§ TEXTE SOURCE
────────────────

En réalité, des conditions inhumaines leur sont imposées. Privations, épidémies, rougeole, typhoïde, dysenteries, grippes provoquent une terrible mortalité. La presse française, anglophobe et largement favorable à la cause des Boers, dénonce dès l'été 1901 l'existence de ces lieux.
Le 23 août, Le Siècle publie un rapport officiel d'une commission anglaise examinant les causes de mortalité dans les camps :
« Les causes principales des maladies, dont une telle mortalité est la conséquence sont : les difficultés qu'ont eu à éprouver et les privations qu'ont eu à supporter les familles boers après qu'elles ont été expulsées de leurs fermes [...] ; la fréquente insuffisance, parfois la mauvaise qualité de la nourriture qui est distribuée ; souvent aussi une alimentation de la population enfantine peu adaptée à ses besoins ; la grande différence de température entre le jour et la nuit ; la protection inefficace contre le froid qu'offrent les tentes à la population [...] ; le manque de vêtements et de couverture ; l'insuffisance des installations pour les malades et des pharmacies ; l'insuffisance du personnel médical et hospitalier dans les camps. »

────────────────

§ CONSIGNE 1
D'après le texte sur les camps boers, quel journal publie le 23 août le rapport officiel d'une commission anglaise ?
§ CONSIGNE 2
Indiquez si chacune des affirmations suivantes concorde avec le texte sur les camps boers, en répondant par oui ou non et en citant les mots décisifs du texte. (a) La presse française est largement favorable à la cause des Boers. (b) La presse française dénonce l'existence de ces lieux dès l'hiver 1901. (c) Le rapport compte le manque de vêtements et de couverture parmi les causes des maladies.
§ CONSIGNE 3
Poursuivez le texte sur les camps boers à partir de la fin de la citation du rapport.

────────────────

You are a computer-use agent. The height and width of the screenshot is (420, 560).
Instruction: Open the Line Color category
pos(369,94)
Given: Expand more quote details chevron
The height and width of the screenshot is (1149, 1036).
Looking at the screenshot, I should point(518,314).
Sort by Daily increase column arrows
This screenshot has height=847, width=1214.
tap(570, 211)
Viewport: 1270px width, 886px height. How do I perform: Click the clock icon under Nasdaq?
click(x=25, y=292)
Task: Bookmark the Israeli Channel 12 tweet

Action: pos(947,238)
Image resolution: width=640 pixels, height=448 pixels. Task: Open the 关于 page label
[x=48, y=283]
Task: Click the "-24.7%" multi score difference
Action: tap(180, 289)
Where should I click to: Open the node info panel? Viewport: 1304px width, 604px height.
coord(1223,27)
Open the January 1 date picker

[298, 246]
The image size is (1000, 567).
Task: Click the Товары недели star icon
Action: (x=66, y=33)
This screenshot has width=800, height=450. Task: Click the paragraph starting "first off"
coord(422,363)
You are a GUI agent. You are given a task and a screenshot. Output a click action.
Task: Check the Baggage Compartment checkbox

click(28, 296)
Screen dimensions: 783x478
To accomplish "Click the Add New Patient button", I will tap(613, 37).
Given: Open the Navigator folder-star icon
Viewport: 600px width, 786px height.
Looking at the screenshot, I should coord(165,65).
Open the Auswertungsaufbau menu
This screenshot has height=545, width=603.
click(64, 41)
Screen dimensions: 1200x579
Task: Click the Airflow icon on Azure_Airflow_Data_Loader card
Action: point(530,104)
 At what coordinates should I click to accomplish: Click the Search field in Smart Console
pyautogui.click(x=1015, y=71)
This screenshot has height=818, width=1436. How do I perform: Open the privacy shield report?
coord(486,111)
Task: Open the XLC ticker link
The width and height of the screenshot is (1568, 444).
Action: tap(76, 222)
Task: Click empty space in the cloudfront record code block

────────────────

§ RÉSULTAT 1
Le Siècle.

§ RÉSULTAT 2
(a) Oui : « largement favorable à la cause des Boers ».
(b) Non : « dès l'été 1901 ».
(c) Oui : « le manque de vêtements et de couverture ».

§ RÉSULTAT 3
Le 18 novembre, Le Figaro publie le témoignage accablant d'un soldat qui « pendant onze mois combattit dans les rangs boers » :
« Je suis allé, moi, dans ces camps de reconcentration, j'ai voulu, avec mes faibles moyens, adoucir quelques souffrances, donner du pain à ces malheureuses femmes que la faim tenaillait, et j'en fus empêché par des bourreaux qui me déclaraient qu'on en faisait déjà trop pour elles ; — j'ai vu un enfant mourant sous les yeux de sa mère, sans qu'on eût rien tenté pour le sauver, sans que le moindre médicament eût été mis à la disposition du médecin qui, une fois, avait, consenti à examiner le pauvre petit.
On envoie, me dites-vous, des provisions de toutes sortes pour les réfugiés. Voulez-vous savoir ce qu'on en fait ? J'ai vu de mes yeux des soldats anglais défonçant à grands coups de pied des boîtes de lait condensé destinées aux femmes et aux enfants des Boers, et s'écrier en voyant leur contenu se répandre sur le sol : "Voilà toujours des vivres qui n'engraisseront pas ces bandits !" »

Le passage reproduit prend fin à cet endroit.